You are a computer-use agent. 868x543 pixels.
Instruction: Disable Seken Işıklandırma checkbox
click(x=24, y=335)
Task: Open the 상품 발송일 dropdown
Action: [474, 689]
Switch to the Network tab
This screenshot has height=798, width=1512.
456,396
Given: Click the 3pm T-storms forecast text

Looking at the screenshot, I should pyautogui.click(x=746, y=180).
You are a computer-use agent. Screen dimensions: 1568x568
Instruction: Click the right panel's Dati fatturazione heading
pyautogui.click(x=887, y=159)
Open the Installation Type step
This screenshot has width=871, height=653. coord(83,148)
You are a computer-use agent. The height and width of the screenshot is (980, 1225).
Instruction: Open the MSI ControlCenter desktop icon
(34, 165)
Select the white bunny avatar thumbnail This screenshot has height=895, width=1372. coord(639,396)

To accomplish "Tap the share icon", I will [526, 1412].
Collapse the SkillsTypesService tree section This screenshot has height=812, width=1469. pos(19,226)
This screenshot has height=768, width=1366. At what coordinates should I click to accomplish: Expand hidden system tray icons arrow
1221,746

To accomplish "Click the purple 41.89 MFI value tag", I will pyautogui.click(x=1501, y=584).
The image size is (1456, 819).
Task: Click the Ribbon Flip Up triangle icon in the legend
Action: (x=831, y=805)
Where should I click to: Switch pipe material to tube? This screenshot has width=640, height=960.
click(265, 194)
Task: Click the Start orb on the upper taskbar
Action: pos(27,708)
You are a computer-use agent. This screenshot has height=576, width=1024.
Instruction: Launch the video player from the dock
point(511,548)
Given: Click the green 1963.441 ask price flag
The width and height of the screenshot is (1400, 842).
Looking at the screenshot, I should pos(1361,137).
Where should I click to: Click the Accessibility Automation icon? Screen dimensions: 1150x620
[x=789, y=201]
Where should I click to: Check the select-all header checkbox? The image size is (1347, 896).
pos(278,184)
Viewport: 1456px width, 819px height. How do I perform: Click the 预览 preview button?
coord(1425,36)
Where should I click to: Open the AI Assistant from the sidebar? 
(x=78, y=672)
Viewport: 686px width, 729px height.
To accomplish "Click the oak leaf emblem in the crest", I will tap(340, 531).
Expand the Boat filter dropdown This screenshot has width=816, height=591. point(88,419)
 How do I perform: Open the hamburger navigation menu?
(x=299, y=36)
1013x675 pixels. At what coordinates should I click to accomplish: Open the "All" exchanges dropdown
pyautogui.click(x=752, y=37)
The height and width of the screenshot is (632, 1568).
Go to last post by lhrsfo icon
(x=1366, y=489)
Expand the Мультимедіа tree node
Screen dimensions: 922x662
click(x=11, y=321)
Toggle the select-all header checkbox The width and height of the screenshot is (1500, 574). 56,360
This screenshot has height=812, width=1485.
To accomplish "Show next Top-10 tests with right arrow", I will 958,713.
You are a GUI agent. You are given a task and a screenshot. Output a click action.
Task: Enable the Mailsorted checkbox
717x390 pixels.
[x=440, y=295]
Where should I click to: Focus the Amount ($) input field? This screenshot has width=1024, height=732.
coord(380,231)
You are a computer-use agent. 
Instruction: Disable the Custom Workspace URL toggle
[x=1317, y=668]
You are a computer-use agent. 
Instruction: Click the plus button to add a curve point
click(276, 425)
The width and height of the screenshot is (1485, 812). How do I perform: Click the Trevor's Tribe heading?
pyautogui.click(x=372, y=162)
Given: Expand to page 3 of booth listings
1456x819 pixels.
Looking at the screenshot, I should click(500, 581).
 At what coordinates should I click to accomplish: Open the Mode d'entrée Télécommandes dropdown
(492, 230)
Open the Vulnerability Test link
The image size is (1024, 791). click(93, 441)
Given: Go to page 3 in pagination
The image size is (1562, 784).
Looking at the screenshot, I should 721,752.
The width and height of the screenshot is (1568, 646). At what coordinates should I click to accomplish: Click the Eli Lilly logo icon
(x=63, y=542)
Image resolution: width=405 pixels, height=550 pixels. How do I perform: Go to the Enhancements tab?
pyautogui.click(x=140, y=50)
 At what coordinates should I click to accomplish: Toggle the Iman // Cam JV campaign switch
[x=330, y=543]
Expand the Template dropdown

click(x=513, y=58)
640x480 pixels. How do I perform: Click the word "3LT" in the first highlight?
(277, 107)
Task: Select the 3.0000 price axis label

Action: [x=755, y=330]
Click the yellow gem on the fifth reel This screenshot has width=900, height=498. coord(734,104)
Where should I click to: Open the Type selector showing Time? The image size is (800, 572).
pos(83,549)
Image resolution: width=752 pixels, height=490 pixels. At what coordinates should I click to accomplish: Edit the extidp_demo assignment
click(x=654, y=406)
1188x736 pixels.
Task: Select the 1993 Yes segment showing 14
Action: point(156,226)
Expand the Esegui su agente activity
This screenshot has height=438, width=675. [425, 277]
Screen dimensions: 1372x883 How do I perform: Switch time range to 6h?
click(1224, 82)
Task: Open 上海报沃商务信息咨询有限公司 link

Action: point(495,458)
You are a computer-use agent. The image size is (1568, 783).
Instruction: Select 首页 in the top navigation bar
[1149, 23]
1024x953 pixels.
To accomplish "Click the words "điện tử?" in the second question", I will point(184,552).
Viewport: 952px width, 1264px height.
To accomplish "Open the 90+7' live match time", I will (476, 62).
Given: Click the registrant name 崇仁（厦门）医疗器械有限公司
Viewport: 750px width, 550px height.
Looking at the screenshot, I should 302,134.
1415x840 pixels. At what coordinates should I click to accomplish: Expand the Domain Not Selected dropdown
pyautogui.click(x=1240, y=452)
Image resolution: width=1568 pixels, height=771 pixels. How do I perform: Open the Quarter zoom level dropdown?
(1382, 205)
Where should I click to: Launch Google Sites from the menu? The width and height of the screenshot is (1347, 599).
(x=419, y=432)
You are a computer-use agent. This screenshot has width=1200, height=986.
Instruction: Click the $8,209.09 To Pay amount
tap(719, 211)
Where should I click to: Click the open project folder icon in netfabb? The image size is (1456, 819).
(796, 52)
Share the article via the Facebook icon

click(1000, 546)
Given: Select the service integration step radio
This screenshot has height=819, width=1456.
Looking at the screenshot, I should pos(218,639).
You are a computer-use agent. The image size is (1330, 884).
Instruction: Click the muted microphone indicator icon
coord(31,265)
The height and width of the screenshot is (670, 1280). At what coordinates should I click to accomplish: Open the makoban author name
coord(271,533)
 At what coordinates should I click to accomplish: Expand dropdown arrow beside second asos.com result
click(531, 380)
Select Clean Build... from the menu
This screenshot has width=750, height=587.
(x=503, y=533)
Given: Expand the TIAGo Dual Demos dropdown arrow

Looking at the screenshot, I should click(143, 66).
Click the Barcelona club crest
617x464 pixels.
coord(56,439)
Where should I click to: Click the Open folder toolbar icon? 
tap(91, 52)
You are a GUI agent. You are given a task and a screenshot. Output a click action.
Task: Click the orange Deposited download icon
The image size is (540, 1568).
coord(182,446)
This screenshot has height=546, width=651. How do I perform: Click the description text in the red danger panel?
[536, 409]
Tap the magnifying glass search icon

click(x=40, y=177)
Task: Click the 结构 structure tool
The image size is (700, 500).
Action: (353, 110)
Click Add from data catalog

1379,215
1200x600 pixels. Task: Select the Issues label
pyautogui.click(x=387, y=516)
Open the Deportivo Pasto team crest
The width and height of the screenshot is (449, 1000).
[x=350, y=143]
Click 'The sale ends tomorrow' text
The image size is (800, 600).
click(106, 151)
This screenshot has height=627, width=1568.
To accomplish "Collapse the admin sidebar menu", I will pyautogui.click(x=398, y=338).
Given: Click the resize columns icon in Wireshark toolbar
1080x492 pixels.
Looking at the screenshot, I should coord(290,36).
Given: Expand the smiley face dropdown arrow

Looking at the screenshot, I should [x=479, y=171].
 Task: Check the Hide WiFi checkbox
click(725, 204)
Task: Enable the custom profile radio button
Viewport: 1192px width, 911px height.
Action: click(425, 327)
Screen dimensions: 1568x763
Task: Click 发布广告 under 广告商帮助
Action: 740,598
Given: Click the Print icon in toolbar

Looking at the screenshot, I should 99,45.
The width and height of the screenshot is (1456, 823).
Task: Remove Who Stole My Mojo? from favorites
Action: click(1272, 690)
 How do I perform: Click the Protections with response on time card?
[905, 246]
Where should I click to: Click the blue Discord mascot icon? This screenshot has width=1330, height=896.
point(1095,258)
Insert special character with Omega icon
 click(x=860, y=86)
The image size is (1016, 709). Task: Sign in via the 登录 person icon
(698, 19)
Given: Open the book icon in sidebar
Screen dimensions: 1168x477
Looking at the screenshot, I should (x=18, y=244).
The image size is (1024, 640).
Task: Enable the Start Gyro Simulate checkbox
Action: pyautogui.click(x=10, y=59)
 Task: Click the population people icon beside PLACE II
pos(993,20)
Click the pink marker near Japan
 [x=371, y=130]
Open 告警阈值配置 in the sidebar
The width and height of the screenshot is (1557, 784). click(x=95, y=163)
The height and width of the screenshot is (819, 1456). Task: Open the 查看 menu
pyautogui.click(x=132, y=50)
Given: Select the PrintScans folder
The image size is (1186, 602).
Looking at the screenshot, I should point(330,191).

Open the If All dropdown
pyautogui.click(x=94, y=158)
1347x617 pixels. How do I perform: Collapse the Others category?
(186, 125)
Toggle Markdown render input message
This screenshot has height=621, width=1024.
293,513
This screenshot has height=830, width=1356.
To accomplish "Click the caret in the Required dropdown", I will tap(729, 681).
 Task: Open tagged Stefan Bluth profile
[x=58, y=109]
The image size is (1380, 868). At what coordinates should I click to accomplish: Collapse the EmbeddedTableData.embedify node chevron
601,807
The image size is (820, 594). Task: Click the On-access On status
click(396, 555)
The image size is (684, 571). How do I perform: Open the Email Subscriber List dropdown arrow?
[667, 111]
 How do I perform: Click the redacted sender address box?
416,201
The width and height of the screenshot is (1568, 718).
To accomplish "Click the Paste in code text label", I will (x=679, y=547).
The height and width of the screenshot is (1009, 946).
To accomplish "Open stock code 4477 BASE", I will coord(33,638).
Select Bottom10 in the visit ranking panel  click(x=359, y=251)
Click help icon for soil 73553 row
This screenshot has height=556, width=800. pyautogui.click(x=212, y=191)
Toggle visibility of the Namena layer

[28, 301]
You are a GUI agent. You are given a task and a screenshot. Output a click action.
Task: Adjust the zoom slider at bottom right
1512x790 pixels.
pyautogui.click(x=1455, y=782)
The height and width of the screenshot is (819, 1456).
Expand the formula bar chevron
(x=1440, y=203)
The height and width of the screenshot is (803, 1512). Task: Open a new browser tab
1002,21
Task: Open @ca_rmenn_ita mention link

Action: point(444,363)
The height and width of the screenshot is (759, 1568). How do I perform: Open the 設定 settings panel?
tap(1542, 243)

▸ WHAT YOU HAVE TO DO:
Could you print every line from the start of the items down to the line containing "will [526, 1412].", both ends included, keeping each line identical to the original?

▸ TASK RESULT:
You are a computer-use agent. 868x543 pixels.
Instruction: Disable Seken Işıklandırma checkbox
click(x=24, y=335)
Task: Open the 상품 발송일 dropdown
Action: [474, 689]
Switch to the Network tab
This screenshot has height=798, width=1512.
456,396
Given: Click the 3pm T-storms forecast text

Looking at the screenshot, I should pyautogui.click(x=746, y=180).
You are a computer-use agent. Screen dimensions: 1568x568
Instruction: Click the right panel's Dati fatturazione heading
pyautogui.click(x=887, y=159)
Open the Installation Type step
This screenshot has width=871, height=653. coord(83,148)
You are a computer-use agent. The height and width of the screenshot is (980, 1225).
Instruction: Open the MSI ControlCenter desktop icon
(34, 165)
Select the white bunny avatar thumbnail This screenshot has height=895, width=1372. coord(639,396)

To accomplish "Tap the share icon", I will [526, 1412].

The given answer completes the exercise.